#DesignIndaba2020: Ibrahim Mahama calls to expand the sensibilities of both art and the world at large
Mahama holds a Master of Fine Arts in Painting and Sculpture and a Bachelors in Fine Arts in Painting from the Kwame Nkrumah University of Science and Technology, Kumasi, Ghana.
His work was featured in numerous exhibitions at key galleries and museums, including the Moderna Museet, Stockholm and the Norval Museum and in 2015 he was a participant of the 2015 Venice Biennale.
Known for creating installations using jute sacks, Mahama uses the transformation of materials to explore themes of commodity, migration, globalisation and economic exchange.
Often made in collaboration with others, his large-scale installations employ materials gathered from urban environments, such as the sacks mentioned but also remnants of wood, which are stitched together and draped over architectural structures.
Exploring materials that have a significant history
An article on Cube explains that these jute sacks are fabricated in South East Asia, the sacks are imported by the Ghana Cocoa Boards to transport cocoa beans and eventually end up as multifunctional objects, used for the transportation of food, charcoal and other commodities. "You find different points of aesthetics within the surface of the sacks' fabric", Mahama said. "I am interested in how crisis and failure are absorbed into this material with a strong reference to global transaction and how capitalist structures work."
Mahama discussed the context surrounding artworks and the influence that art history has had on his work in the Journal of Contemporary African Art in an interview with Sharon Obuobi, where he said: "Studying in art school, we learned about the complex history of painting, exploring how images are constructed and how spaces can be perceived differently. If you can apply paint on a canvas, why can’t you work with an already existing object that has paint applied on it? I use my training as a painter in exploring materials that have a significant history and memory – sometimes at the stage of neglect – which is very relevant to production systems, especially within modern-day history."
His specific engagement with the conditions of Ghanaian trade has led his intensive dialogue into some of the most prestigious art conversations of this generation.
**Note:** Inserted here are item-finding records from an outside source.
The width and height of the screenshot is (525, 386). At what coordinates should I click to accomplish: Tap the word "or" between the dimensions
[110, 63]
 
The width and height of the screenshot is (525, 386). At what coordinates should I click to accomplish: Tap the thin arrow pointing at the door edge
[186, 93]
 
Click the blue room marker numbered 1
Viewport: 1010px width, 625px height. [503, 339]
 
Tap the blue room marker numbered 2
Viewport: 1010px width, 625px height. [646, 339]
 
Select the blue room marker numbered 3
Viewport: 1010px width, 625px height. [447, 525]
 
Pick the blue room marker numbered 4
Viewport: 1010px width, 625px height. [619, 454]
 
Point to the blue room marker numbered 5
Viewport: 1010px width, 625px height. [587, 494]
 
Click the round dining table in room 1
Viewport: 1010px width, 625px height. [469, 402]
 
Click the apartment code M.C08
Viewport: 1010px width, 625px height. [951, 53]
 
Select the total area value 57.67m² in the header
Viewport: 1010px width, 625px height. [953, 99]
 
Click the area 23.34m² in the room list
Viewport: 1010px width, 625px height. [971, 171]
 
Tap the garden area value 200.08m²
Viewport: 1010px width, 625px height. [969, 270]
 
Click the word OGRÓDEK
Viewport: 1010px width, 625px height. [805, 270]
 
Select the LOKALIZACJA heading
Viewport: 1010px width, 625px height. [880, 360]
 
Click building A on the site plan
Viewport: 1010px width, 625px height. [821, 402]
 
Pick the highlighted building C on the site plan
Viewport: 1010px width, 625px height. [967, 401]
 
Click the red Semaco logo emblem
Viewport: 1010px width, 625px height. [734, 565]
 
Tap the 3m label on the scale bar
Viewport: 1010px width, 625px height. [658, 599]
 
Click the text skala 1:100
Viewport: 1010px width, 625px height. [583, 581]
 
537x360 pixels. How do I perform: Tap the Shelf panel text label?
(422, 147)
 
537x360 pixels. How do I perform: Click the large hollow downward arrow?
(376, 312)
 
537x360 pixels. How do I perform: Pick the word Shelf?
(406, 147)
And in doing so he has defied the traditional teaching and art’s intrinsic value as he uses the coal sacks as a device to explore process, material, value and meaning within the artistic system.
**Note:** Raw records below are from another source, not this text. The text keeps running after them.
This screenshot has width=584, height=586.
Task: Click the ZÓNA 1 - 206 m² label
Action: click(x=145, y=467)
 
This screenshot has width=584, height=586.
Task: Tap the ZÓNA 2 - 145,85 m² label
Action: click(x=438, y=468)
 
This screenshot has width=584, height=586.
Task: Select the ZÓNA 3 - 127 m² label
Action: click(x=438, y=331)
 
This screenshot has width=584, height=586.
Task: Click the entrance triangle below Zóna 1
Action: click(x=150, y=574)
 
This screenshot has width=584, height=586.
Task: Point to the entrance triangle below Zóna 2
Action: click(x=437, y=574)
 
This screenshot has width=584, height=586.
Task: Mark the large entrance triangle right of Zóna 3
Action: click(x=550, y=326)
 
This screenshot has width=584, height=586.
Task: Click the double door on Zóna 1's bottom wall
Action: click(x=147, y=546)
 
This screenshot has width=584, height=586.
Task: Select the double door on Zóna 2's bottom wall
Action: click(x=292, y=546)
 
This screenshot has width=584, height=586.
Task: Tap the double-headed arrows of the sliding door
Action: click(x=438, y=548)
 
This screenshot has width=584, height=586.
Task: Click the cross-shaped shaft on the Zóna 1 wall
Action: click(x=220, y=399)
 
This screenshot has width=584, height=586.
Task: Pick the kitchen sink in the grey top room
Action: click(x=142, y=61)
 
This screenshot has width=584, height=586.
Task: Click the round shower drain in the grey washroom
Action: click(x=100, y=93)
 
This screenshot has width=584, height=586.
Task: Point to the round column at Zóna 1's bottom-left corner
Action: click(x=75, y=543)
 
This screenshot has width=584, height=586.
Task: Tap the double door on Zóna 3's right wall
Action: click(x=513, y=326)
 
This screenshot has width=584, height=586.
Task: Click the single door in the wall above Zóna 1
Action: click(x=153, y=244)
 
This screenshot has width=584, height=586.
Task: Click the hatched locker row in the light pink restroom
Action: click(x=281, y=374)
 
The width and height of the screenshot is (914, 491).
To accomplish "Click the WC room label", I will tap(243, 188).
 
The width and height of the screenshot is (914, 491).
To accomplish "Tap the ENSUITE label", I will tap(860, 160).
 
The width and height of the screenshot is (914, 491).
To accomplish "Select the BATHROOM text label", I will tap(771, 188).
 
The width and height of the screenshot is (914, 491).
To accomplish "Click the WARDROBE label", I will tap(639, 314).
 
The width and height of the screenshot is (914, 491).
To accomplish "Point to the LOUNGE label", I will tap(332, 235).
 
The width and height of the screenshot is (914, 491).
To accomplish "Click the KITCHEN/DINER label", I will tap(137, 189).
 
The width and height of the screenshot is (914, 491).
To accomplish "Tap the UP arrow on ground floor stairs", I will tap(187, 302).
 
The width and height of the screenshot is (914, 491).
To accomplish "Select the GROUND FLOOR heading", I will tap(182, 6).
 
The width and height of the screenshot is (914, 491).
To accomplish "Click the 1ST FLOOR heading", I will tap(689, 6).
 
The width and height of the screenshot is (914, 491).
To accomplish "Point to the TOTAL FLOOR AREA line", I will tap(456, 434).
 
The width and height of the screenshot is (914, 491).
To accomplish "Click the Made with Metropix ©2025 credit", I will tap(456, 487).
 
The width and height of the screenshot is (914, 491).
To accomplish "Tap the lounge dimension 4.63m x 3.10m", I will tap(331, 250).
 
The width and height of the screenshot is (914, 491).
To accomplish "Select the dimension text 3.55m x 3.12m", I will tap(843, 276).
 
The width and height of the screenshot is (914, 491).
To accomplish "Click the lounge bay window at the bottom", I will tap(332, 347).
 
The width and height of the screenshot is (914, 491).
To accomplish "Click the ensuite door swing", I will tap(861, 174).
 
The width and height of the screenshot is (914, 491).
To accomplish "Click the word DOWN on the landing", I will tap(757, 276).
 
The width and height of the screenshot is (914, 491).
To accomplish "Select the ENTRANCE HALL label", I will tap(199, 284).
The expectation of the art world is rapidly changing and Mahama’s intention is to break away from traditional art practice that he had been taught to do within an art school. In his own words, "We need to propose new forms and also constantly expand the sensibilities of both art and the world at large."
Mahama will be speaking at the 25th Design Indaba Conference, which will run from 26 to 28 February 2020 at the Artscape Theatre Centre in Cape Town.